Wherever the line that contains "Task: Click the empty cell beside item 5" falls, repeat it and the lines after it exactly until the records end, without any pictures.
━━━ EXTRACTED RECORDS ━━━
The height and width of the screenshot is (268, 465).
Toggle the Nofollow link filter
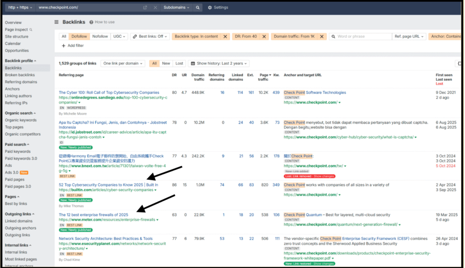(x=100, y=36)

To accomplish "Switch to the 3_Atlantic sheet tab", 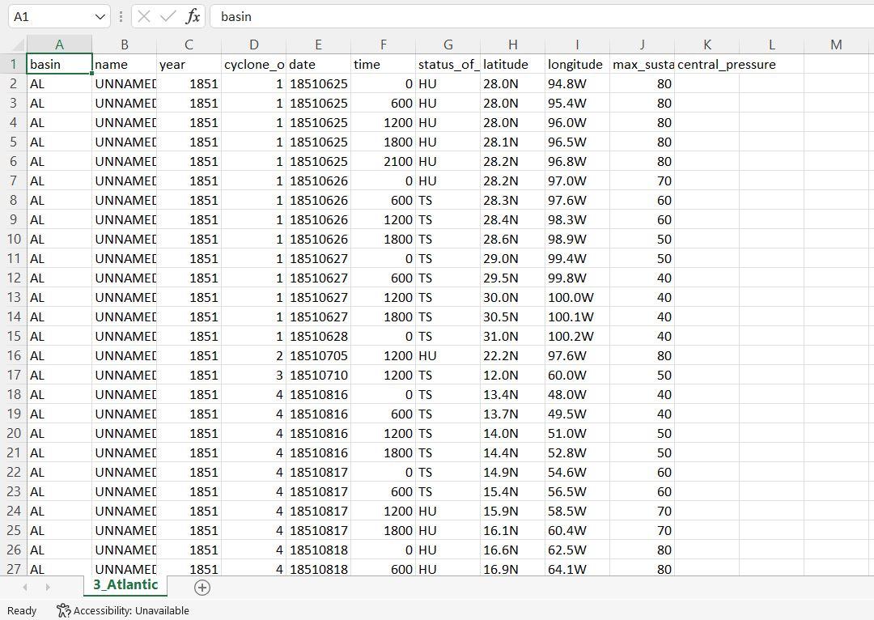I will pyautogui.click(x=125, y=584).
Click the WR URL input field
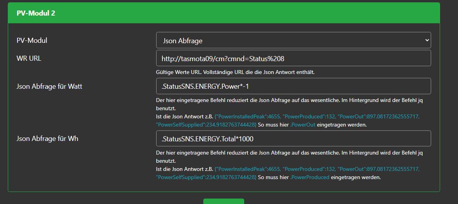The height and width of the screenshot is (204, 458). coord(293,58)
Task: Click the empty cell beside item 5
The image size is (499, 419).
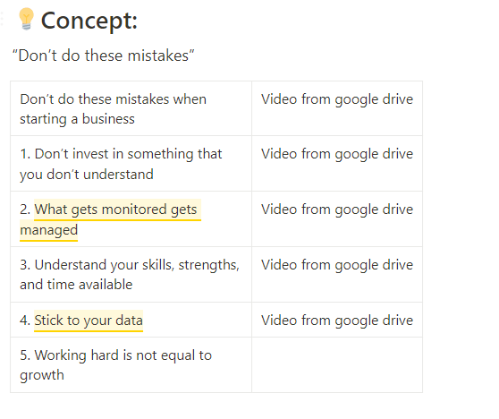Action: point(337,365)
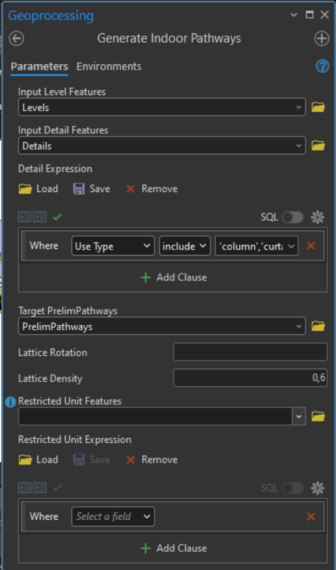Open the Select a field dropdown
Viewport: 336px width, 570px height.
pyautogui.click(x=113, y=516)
━━━
| RESULT |
Task: Click the empty cell beside item 5
The image size is (499, 419).
Action: point(337,365)
Open the Select a field dropdown
Viewport: 336px width, 570px height.
pyautogui.click(x=113, y=516)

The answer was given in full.